> **Directions for this task**
Reproduce the lines below word for word, leaving out the pictures.

Entries for locating words and on-page elements
######

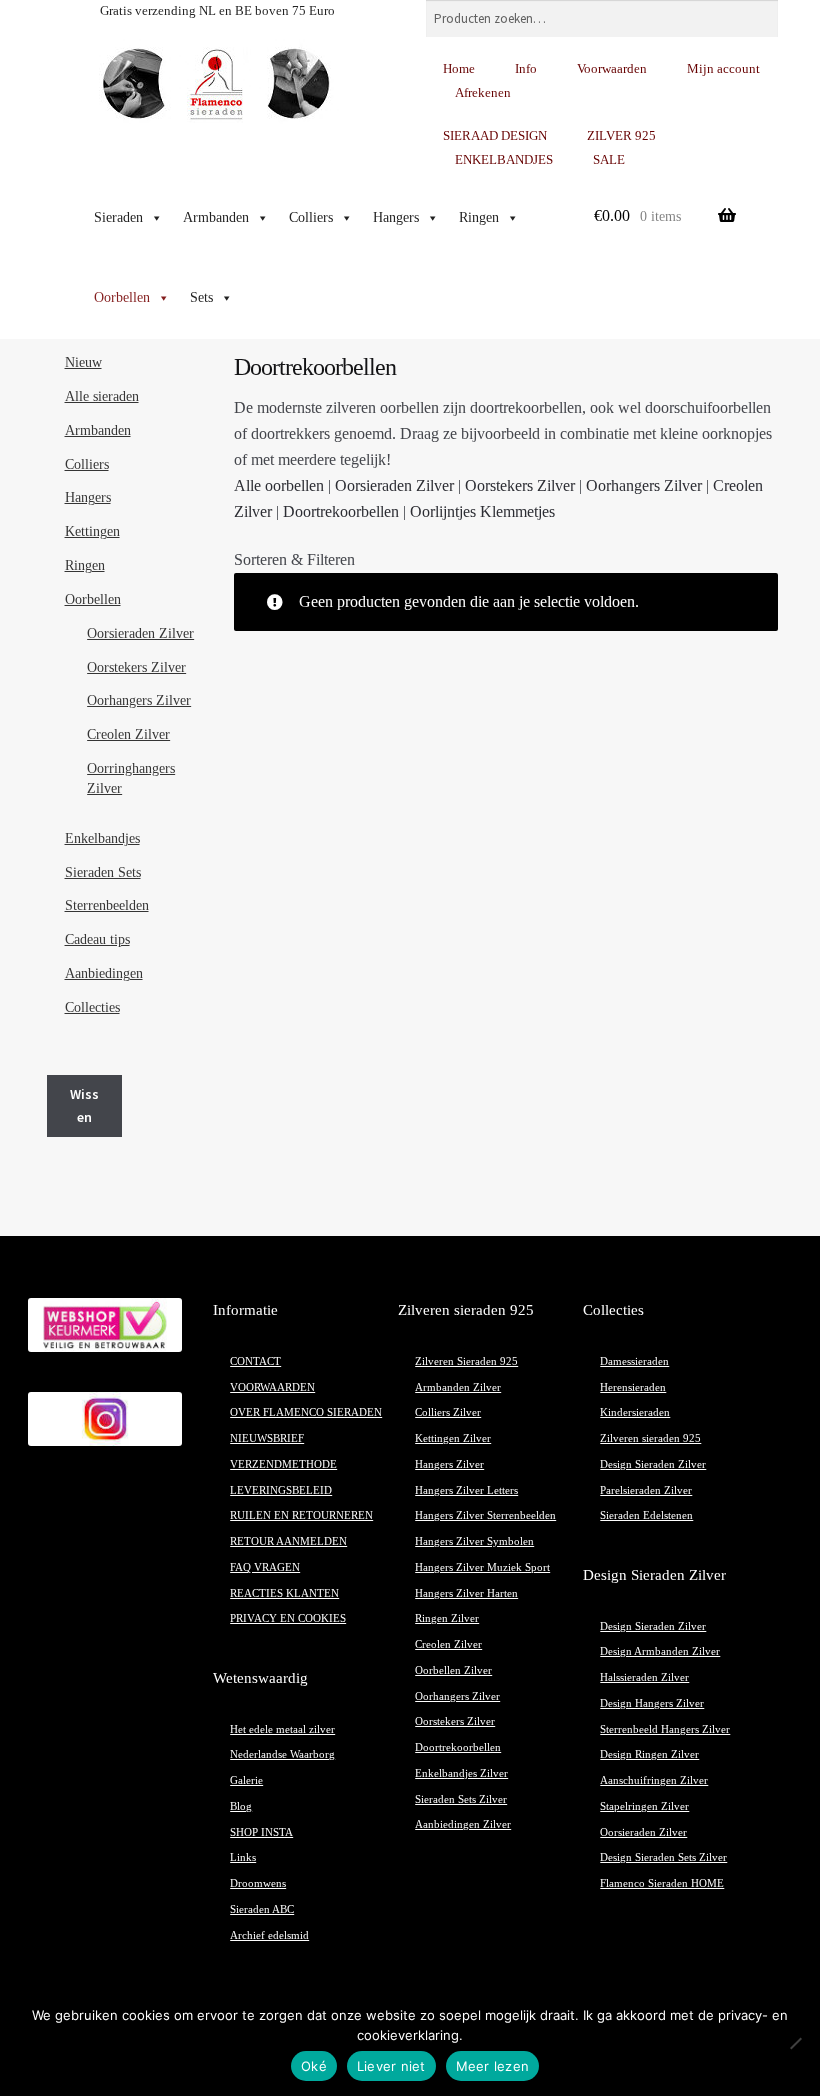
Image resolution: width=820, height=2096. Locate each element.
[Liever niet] (795, 2043)
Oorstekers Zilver (520, 485)
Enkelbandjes (102, 838)
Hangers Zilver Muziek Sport (482, 1567)
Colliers (311, 217)
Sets (201, 297)
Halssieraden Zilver (644, 1677)
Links (243, 1857)
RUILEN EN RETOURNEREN (301, 1515)
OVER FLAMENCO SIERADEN (306, 1412)
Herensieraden (633, 1387)
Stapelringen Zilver (644, 1806)
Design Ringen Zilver (649, 1754)
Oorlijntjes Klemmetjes (482, 511)
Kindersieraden (635, 1412)
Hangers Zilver (449, 1464)
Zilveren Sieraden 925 (466, 1361)
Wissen (84, 1105)
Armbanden (216, 217)
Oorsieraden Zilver (394, 485)
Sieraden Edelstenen (646, 1515)
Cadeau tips (97, 939)
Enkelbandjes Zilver (461, 1773)
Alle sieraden (102, 396)
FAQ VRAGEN (265, 1567)
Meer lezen (493, 2066)
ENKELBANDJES (504, 159)
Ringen (479, 217)
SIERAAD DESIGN (495, 135)
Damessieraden (634, 1361)
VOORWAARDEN (272, 1387)
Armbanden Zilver (458, 1387)
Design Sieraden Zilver (653, 1464)
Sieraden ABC (262, 1909)
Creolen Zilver (128, 734)
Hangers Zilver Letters (466, 1490)
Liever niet (391, 2066)
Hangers (396, 217)
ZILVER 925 (621, 135)
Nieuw (83, 362)
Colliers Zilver (448, 1412)
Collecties (92, 1007)
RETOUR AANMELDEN (288, 1541)
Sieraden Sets (103, 872)
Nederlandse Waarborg (282, 1754)
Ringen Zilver (447, 1618)
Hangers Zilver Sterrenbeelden (485, 1515)
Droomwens (258, 1883)
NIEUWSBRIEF (267, 1438)
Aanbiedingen (104, 973)
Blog (241, 1806)
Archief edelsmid (269, 1935)
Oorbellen (122, 297)
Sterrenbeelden (107, 905)
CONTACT (255, 1361)
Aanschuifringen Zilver (654, 1780)
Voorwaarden (612, 68)
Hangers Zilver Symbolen (474, 1541)
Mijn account (723, 68)
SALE (609, 159)
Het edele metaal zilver (282, 1729)
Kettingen (92, 531)
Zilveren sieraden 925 (650, 1438)
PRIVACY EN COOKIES (288, 1618)
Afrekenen (483, 92)
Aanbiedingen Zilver (463, 1824)
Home (459, 68)
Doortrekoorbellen (341, 511)
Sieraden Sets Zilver (461, 1799)
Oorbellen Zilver (453, 1670)
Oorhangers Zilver (644, 485)
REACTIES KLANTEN (284, 1593)
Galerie (246, 1780)
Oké (314, 2066)
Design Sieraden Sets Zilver (663, 1857)
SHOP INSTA (261, 1832)
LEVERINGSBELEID (281, 1490)
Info (526, 68)
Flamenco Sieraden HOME (662, 1883)
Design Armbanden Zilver (660, 1651)
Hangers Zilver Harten (466, 1593)
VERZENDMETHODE (283, 1464)
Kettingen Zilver (453, 1438)
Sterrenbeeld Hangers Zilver (665, 1729)
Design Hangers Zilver (652, 1703)
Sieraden (118, 217)
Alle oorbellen (279, 485)
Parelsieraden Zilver (646, 1490)
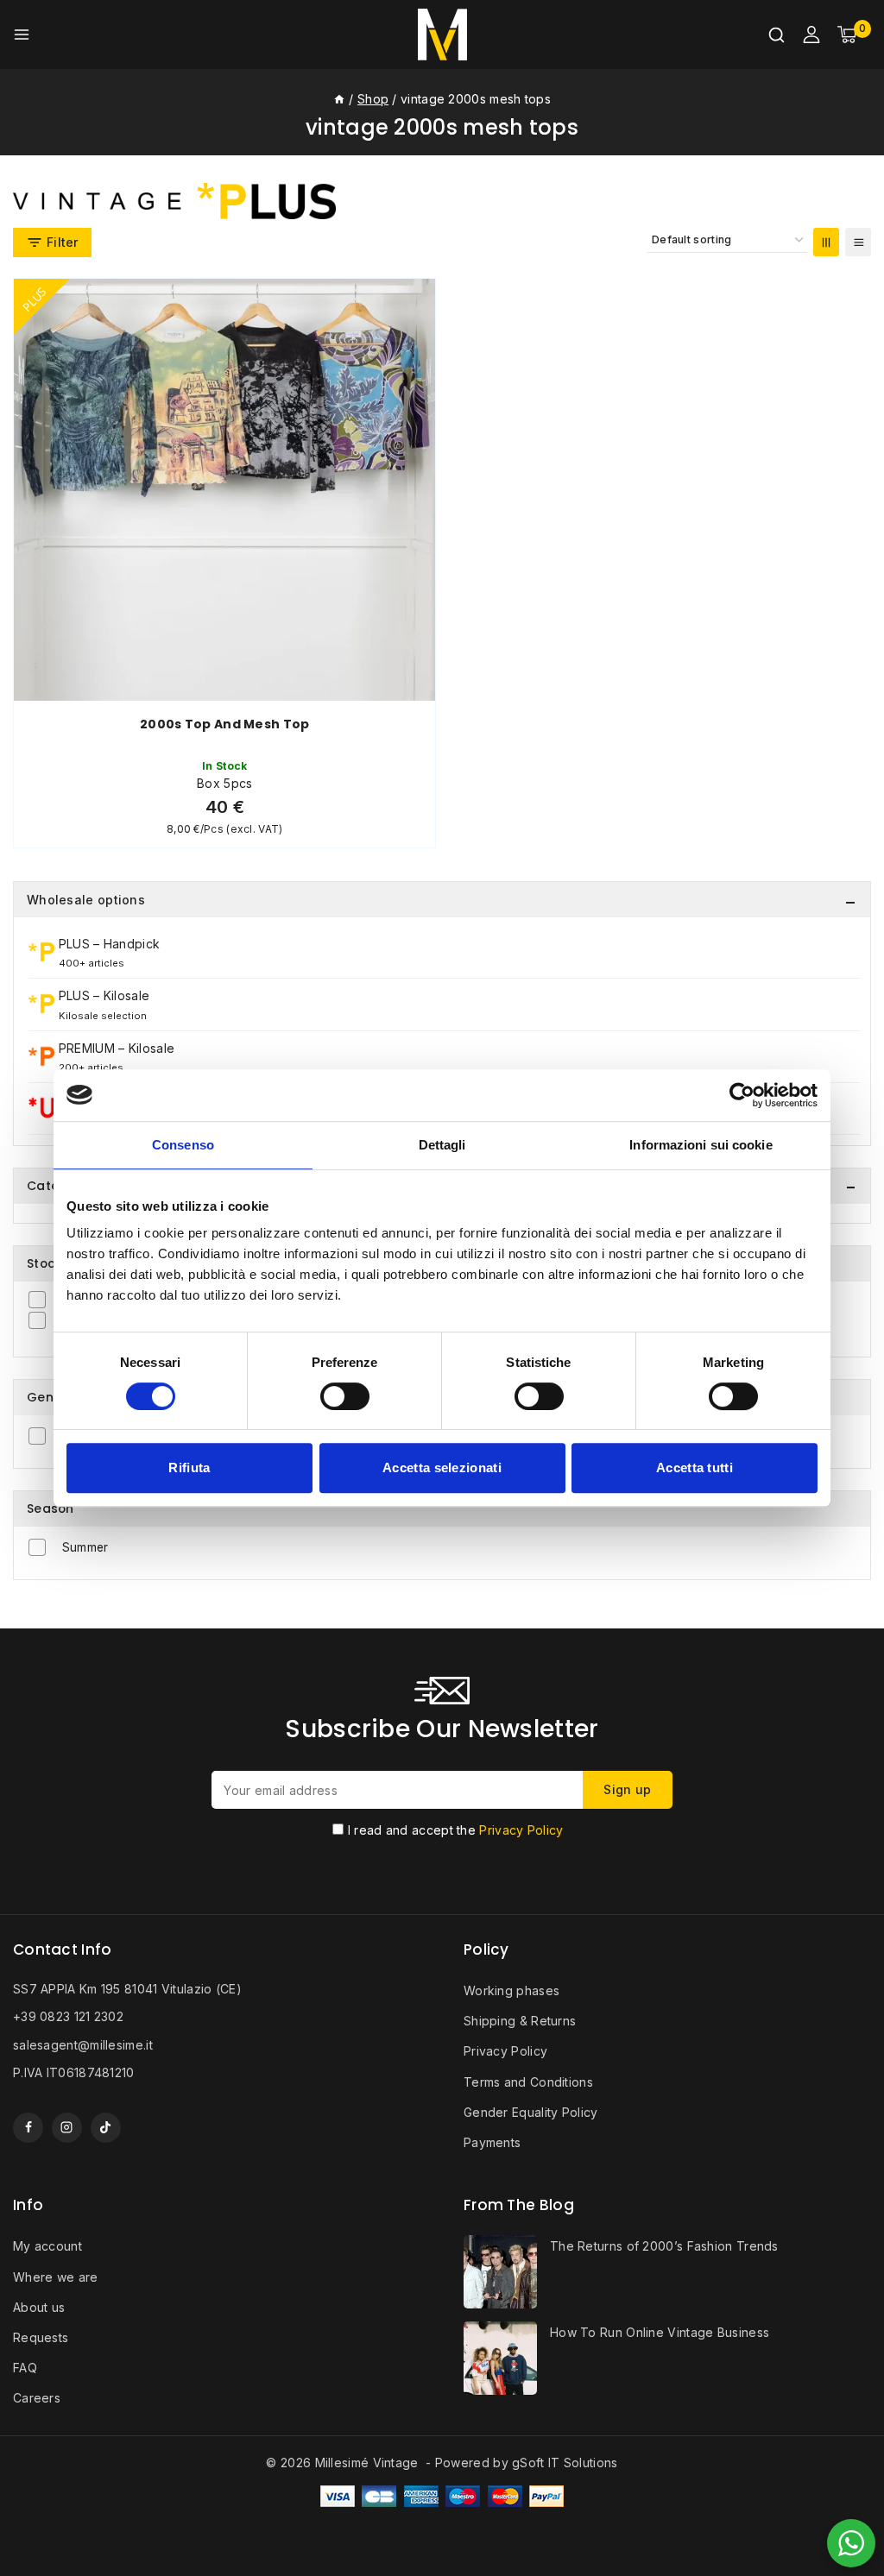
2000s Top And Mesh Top (225, 724)
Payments (492, 2142)
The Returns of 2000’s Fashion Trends (664, 2246)
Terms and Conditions (528, 2082)
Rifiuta (189, 1467)
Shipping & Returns (520, 2020)
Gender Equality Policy (531, 2112)
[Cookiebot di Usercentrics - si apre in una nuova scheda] (742, 1095)
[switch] (344, 1396)
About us (39, 2307)
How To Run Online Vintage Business (659, 2332)
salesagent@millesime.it (83, 2044)
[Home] (339, 98)
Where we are (55, 2277)
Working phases (511, 1990)
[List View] (858, 242)
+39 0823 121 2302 (68, 2016)
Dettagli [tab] (442, 1144)
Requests (40, 2337)
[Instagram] (67, 2128)
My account (47, 2246)
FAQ (25, 2367)
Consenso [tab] (183, 1144)
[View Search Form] (776, 35)
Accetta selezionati (442, 1467)
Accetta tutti (694, 1467)
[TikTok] (106, 2128)
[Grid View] (826, 242)
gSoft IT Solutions (564, 2462)
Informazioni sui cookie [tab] (700, 1144)
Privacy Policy (521, 1830)
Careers (36, 2397)
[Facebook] (28, 2128)
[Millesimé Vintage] (442, 34)
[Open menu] (21, 34)
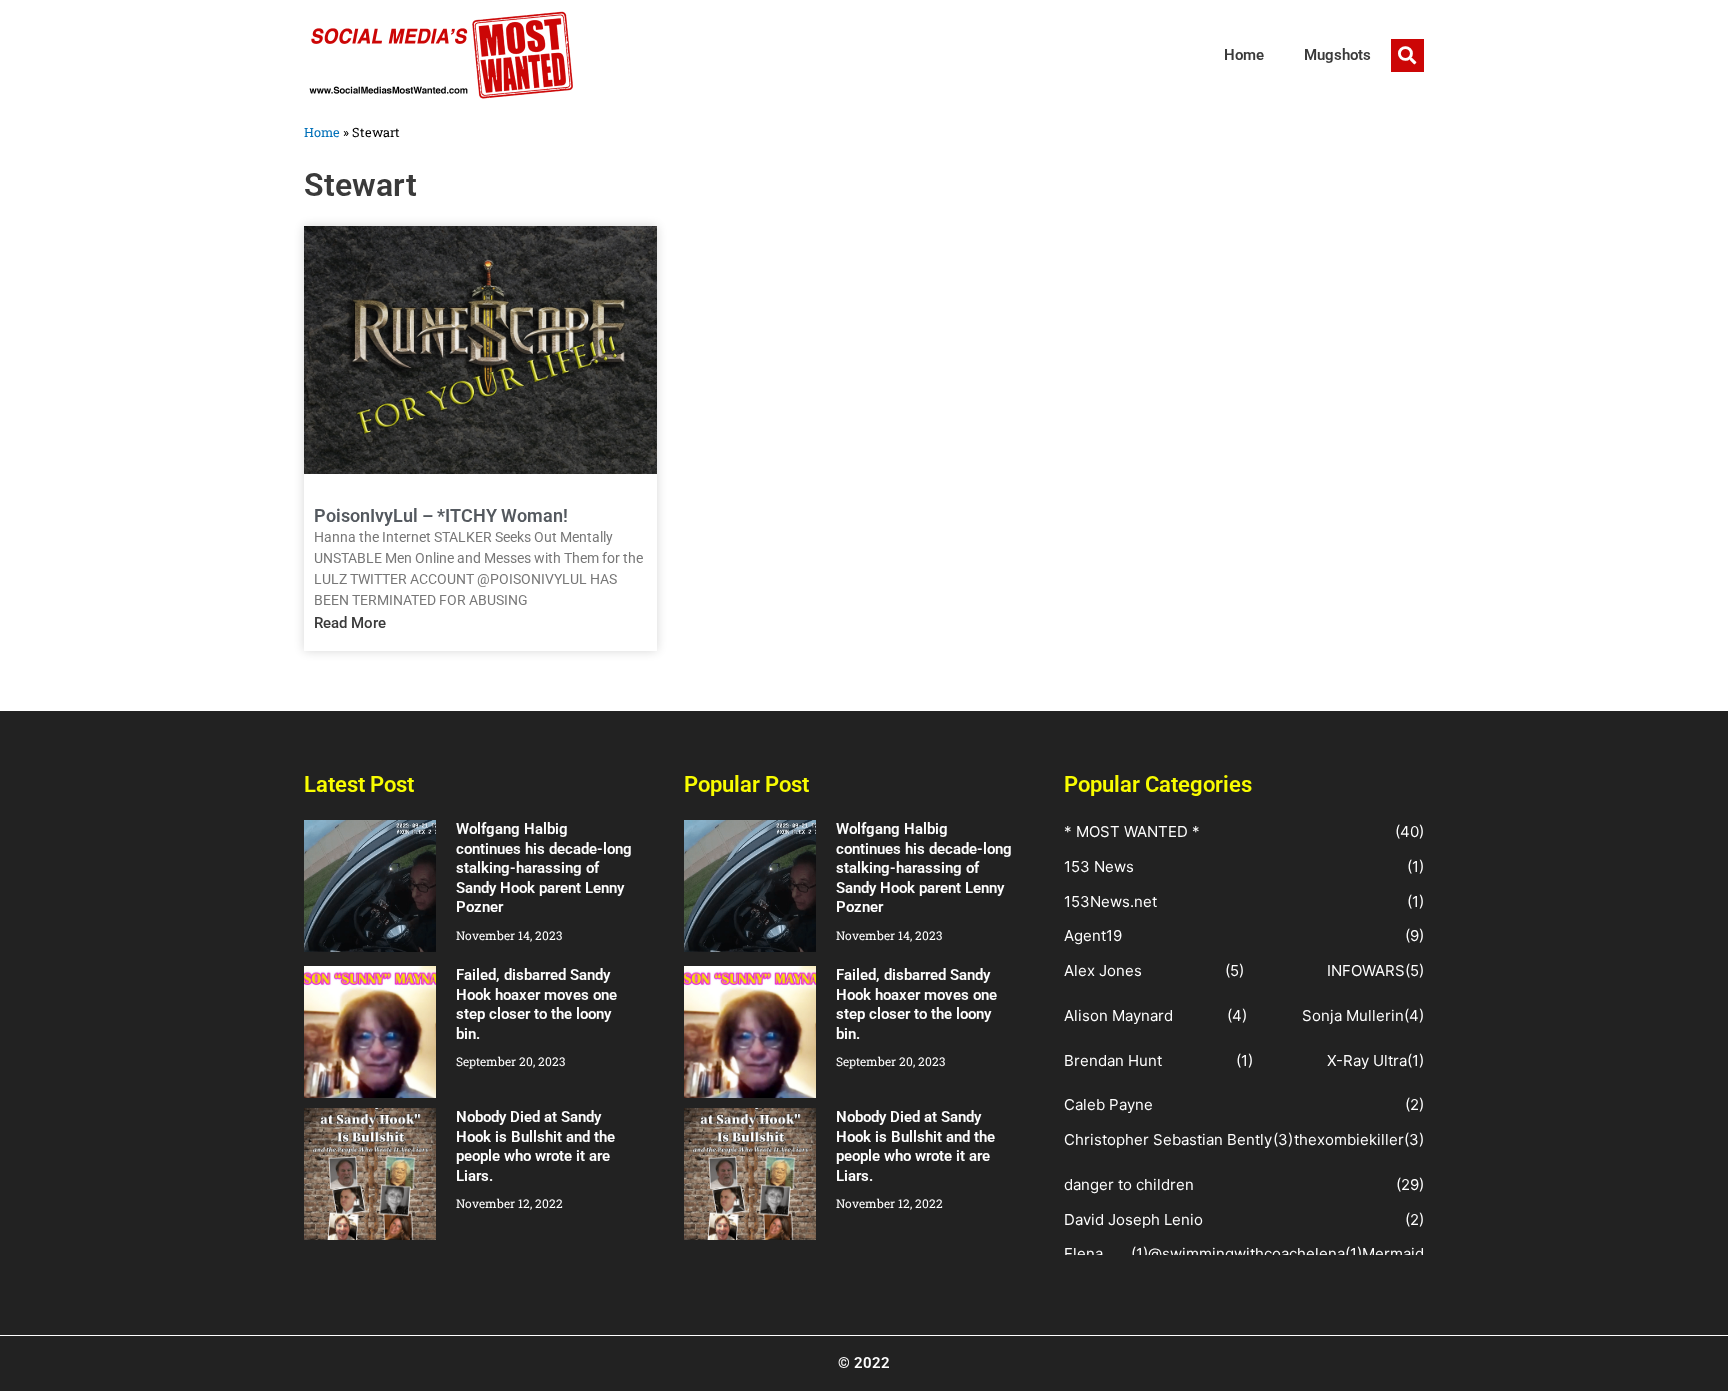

######

> **Exercise result**
Image resolution: width=820, height=2096. Locate each element.
[Liever niet] (795, 2043)
Oorstekers Zilver (520, 485)
Enkelbandjes (102, 838)
Hangers Zilver Muziek Sport (482, 1567)
Colliers (311, 217)
Sets (201, 297)
Halssieraden Zilver (644, 1677)
Links (243, 1857)
RUILEN EN RETOURNEREN (301, 1515)
OVER FLAMENCO SIERADEN (306, 1412)
Herensieraden (633, 1387)
Stapelringen Zilver (644, 1806)
Design Ringen Zilver (649, 1754)
Oorlijntjes Klemmetjes (482, 511)
Kindersieraden (635, 1412)
Hangers Zilver (449, 1464)
Zilveren Sieraden 925 (466, 1361)
Wissen (84, 1105)
Armbanden (216, 217)
Oorsieraden Zilver (394, 485)
Sieraden Edelstenen (646, 1515)
Cadeau tips (97, 939)
Enkelbandjes Zilver (461, 1773)
Alle sieraden (102, 396)
FAQ VRAGEN (265, 1567)
Meer lezen (493, 2066)
ENKELBANDJES (504, 159)
Ringen (479, 217)
SIERAAD DESIGN (495, 135)
Damessieraden (634, 1361)
VOORWAARDEN (272, 1387)
Armbanden Zilver (458, 1387)
Design Sieraden Zilver (653, 1464)
Sieraden ABC (262, 1909)
Creolen Zilver (128, 734)
Hangers Zilver Letters (466, 1490)
Liever niet (391, 2066)
Hangers (396, 217)
ZILVER 925 (621, 135)
Nieuw (83, 362)
Colliers Zilver (448, 1412)
Collecties (92, 1007)
RETOUR AANMELDEN (288, 1541)
Sieraden Sets (103, 872)
Nederlandse Waarborg (282, 1754)
Ringen Zilver (447, 1618)
Hangers Zilver Sterrenbeelden (485, 1515)
Droomwens (258, 1883)
NIEUWSBRIEF (267, 1438)
Aanbiedingen (104, 973)
Blog (241, 1806)
Archief edelsmid (269, 1935)
Oorbellen (122, 297)
Sterrenbeelden (107, 905)
CONTACT (255, 1361)
Aanschuifringen Zilver (654, 1780)
Voorwaarden (612, 68)
Hangers Zilver Symbolen (474, 1541)
Mijn account (723, 68)
SALE (609, 159)
Het edele metaal zilver (282, 1729)
Kettingen (92, 531)
Zilveren sieraden 925 (650, 1438)
PRIVACY EN COOKIES (288, 1618)
Afrekenen (483, 92)
Aanbiedingen Zilver (463, 1824)
Home (459, 68)
Doortrekoorbellen (341, 511)
Sieraden Sets Zilver (461, 1799)
Oorbellen Zilver (453, 1670)
Oorhangers Zilver (644, 485)
REACTIES KLANTEN (284, 1593)
Galerie (246, 1780)
Oké (314, 2066)
Design Sieraden Sets Zilver (663, 1857)
SHOP INSTA (261, 1832)
LEVERINGSBELEID (281, 1490)
Info (526, 68)
Flamenco Sieraden HOME (662, 1883)
Design Armbanden Zilver (660, 1651)
Hangers Zilver Harten (466, 1593)
VERZENDMETHODE (283, 1464)
Kettingen Zilver (453, 1438)
Sterrenbeeld Hangers Zilver (665, 1729)
Design Hangers Zilver (652, 1703)
Sieraden (118, 217)
Alle oorbellen (279, 485)
Parelsieraden Zilver (646, 1490)
2000s Top And Mesh Top (225, 724)
Payments (492, 2142)
The Returns of 2000’s Fashion Trends (664, 2246)
Terms and Conditions (528, 2082)
Rifiuta (189, 1467)
Shipping & Returns (520, 2020)
Gender Equality Policy (531, 2112)
[Cookiebot di Usercentrics - si apre in una nuova scheda] (742, 1095)
[switch] (344, 1396)
About us (39, 2307)
How To Run Online Vintage Business (659, 2332)
salesagent@millesime.it (83, 2044)
[Home] (339, 98)
Where we are (55, 2277)
Working phases (511, 1990)
[List View] (858, 242)
+39 0823 121 2302 (68, 2016)
Dettagli [tab] (442, 1144)
Requests (40, 2337)
[Instagram] (67, 2128)
My account (47, 2246)
FAQ (25, 2367)
Consenso [tab] (183, 1144)
[View Search Form] (776, 35)
Accetta selezionati (442, 1467)
Accetta tutti (694, 1467)
[TikTok] (106, 2128)
[Grid View] (826, 242)
gSoft IT Solutions (564, 2462)
Informazioni sui cookie [tab] (700, 1144)
Privacy Policy (521, 1830)
Careers (36, 2397)
[Facebook] (28, 2128)
[Millesimé Vintage] (442, 34)
[Open menu] (21, 34)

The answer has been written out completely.